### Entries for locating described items
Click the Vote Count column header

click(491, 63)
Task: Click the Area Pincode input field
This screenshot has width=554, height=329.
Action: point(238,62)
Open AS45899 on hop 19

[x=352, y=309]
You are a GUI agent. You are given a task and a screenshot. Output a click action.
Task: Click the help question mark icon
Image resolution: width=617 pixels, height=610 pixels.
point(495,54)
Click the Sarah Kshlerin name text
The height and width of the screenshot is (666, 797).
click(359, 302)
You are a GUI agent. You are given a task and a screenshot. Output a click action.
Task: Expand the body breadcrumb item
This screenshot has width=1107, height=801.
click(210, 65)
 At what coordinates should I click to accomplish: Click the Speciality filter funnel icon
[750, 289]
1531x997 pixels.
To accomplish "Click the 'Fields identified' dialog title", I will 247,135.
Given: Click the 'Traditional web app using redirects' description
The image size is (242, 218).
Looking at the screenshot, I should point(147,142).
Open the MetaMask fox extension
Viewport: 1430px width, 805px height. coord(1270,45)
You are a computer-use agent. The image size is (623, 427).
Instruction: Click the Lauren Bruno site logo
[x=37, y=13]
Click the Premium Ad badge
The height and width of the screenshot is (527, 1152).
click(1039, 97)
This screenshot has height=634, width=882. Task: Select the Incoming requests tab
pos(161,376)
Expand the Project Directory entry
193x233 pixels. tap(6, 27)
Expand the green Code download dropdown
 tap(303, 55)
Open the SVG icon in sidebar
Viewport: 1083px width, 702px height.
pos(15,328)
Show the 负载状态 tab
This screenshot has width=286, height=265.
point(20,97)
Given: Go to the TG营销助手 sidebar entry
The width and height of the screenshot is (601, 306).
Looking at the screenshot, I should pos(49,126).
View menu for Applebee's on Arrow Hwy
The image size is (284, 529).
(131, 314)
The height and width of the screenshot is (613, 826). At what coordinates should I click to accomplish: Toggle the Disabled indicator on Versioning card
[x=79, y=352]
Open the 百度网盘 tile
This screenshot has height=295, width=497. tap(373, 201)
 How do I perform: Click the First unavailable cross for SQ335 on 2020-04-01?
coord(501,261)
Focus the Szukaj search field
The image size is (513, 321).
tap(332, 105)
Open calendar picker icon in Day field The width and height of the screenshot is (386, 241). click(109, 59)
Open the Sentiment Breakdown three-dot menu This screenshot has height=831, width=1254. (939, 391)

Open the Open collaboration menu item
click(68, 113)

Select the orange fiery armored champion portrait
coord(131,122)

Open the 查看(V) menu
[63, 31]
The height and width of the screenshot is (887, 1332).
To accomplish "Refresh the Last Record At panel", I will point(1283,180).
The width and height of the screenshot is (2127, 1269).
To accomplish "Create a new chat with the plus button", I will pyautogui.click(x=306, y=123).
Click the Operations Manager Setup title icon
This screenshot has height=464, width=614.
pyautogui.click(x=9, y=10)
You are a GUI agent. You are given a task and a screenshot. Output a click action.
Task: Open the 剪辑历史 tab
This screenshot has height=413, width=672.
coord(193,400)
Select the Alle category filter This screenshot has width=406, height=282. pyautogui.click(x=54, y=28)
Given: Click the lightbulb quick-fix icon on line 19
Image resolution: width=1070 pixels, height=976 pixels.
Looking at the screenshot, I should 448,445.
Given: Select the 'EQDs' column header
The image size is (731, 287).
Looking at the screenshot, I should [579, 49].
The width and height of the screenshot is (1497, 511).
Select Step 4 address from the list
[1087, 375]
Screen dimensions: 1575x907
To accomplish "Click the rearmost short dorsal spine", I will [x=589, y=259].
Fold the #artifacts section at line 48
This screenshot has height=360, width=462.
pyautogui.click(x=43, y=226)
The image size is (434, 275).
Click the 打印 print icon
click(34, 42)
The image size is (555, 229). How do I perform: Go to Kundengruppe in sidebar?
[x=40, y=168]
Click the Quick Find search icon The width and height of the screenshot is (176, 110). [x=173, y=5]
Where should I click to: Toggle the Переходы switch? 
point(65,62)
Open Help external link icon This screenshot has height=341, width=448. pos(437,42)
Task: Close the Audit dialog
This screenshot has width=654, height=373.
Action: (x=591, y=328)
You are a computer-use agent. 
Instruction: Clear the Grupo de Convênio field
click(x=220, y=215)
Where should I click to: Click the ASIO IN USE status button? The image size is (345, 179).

### AIM OF THE TASK
Convert each line of the entries into a string in a JSON list, skipping blank lines.

### RESULT OF THE EXERCISE
[
  "Click the Vote Count column header",
  "click(491, 63)",
  "Task: Click the Area Pincode input field",
  "This screenshot has width=554, height=329.",
  "Action: point(238,62)",
  "Open AS45899 on hop 19",
  "[x=352, y=309]",
  "You are a GUI agent. You are given a task and a screenshot. Output a click action.",
  "Task: Click the help question mark icon",
  "Image resolution: width=617 pixels, height=610 pixels.",
  "point(495,54)",
  "Click the Sarah Kshlerin name text",
  "The height and width of the screenshot is (666, 797).",
  "click(359, 302)",
  "You are a GUI agent. You are given a task and a screenshot. Output a click action.",
  "Task: Expand the body breadcrumb item",
  "This screenshot has width=1107, height=801.",
  "click(210, 65)",
  " At what coordinates should I click to accomplish: Click the Speciality filter funnel icon",
  "[750, 289]",
  "1531x997 pixels.",
  "To accomplish \"Click the 'Fields identified' dialog title\", I will 247,135.",
  "Given: Click the 'Traditional web app using redirects' description",
  "The image size is (242, 218).",
  "Looking at the screenshot, I should point(147,142).",
  "Open the MetaMask fox extension",
  "Viewport: 1430px width, 805px height. coord(1270,45)",
  "You are a computer-use agent. The image size is (623, 427).",
  "Instruction: Click the Lauren Bruno site logo",
  "[x=37, y=13]",
  "Click the Premium Ad badge",
  "The height and width of the screenshot is (527, 1152).",
  "click(1039, 97)",
  "This screenshot has height=634, width=882. Task: Select the Incoming requests tab",
  "pos(161,376)",
  "Expand the Project Directory entry",
  "193x233 pixels. tap(6, 27)",
  "Expand the green Code download dropdown",
  " tap(303, 55)",
  "Open the SVG icon in sidebar",
  "Viewport: 1083px width, 702px height.",
  "pos(15,328)",
  "Show the 负载状态 tab",
  "This screenshot has width=286, height=265.",
  "point(20,97)",
  "Given: Go to the TG营销助手 sidebar entry",
  "The width and height of the screenshot is (601, 306).",
  "Looking at the screenshot, I should pos(49,126).",
  "View menu for Applebee's on Arrow Hwy",
  "The image size is (284, 529).",
  "(131, 314)",
  "The height and width of the screenshot is (613, 826). At what coordinates should I click to accomplish: Toggle the Disabled indicator on Versioning card",
  "[x=79, y=352]",
  "Open the 百度网盘 tile",
  "This screenshot has height=295, width=497. tap(373, 201)",
  " How do I perform: Click the First unavailable cross for SQ335 on 2020-04-01?",
  "coord(501,261)",
  "Focus the Szukaj search field",
  "The image size is (513, 321).",
  "tap(332, 105)",
  "Open calendar picker icon in Day field The width and height of the screenshot is (386, 241). click(109, 59)",
  "Open the Sentiment Breakdown three-dot menu This screenshot has height=831, width=1254. (939, 391)",
  "Open the Open collaboration menu item",
  "click(68, 113)",
  "Select the orange fiery armored champion portrait",
  "coord(131,122)",
  "Open the 查看(V) menu",
  "[63, 31]",
  "The height and width of the screenshot is (887, 1332).",
  "To accomplish \"Refresh the Last Record At panel\", I will point(1283,180).",
  "The width and height of the screenshot is (2127, 1269).",
  "To accomplish \"Create a new chat with the plus button\", I will pyautogui.click(x=306, y=123).",
  "Click the Operations Manager Setup title icon",
  "This screenshot has height=464, width=614.",
  "pyautogui.click(x=9, y=10)",
  "You are a GUI agent. You are given a task and a screenshot. Output a click action.",
  "Task: Open the 剪辑历史 tab",
  "This screenshot has height=413, width=672.",
  "coord(193,400)",
  "Select the Alle category filter This screenshot has width=406, height=282. pyautogui.click(x=54, y=28)",
  "Given: Click the lightbulb quick-fix icon on line 19",
  "Image resolution: width=1070 pixels, height=976 pixels.",
  "Looking at the screenshot, I should 448,445.",
  "Given: Select the 'EQDs' column header",
  "The image size is (731, 287).",
  "Looking at the screenshot, I should [579, 49].",
  "The width and height of the screenshot is (1497, 511).",
  "Select Step 4 address from the list",
  "[1087, 375]",
  "Screen dimensions: 1575x907",
  "To accomplish \"Click the rearmost short dorsal spine\", I will [x=589, y=259].",
  "Fold the #artifacts section at line 48",
  "This screenshot has height=360, width=462.",
  "pyautogui.click(x=43, y=226)",
  "The image size is (434, 275).",
  "Click the 打印 print icon",
  "click(34, 42)",
  "The image size is (555, 229). How do I perform: Go to Kundengruppe in sidebar?",
  "[x=40, y=168]",
  "Click the Quick Find search icon The width and height of the screenshot is (176, 110). [x=173, y=5]",
  "Where should I click to: Toggle the Переходы switch? ",
  "point(65,62)",
  "Open Help external link icon This screenshot has height=341, width=448. pos(437,42)",
  "Task: Close the Audit dialog",
  "This screenshot has width=654, height=373.",
  "Action: (x=591, y=328)",
  "You are a computer-use agent. ",
  "Instruction: Clear the Grupo de Convênio field",
  "click(x=220, y=215)",
  "Where should I click to: Click the ASIO IN USE status button? The image size is (345, 179)."
]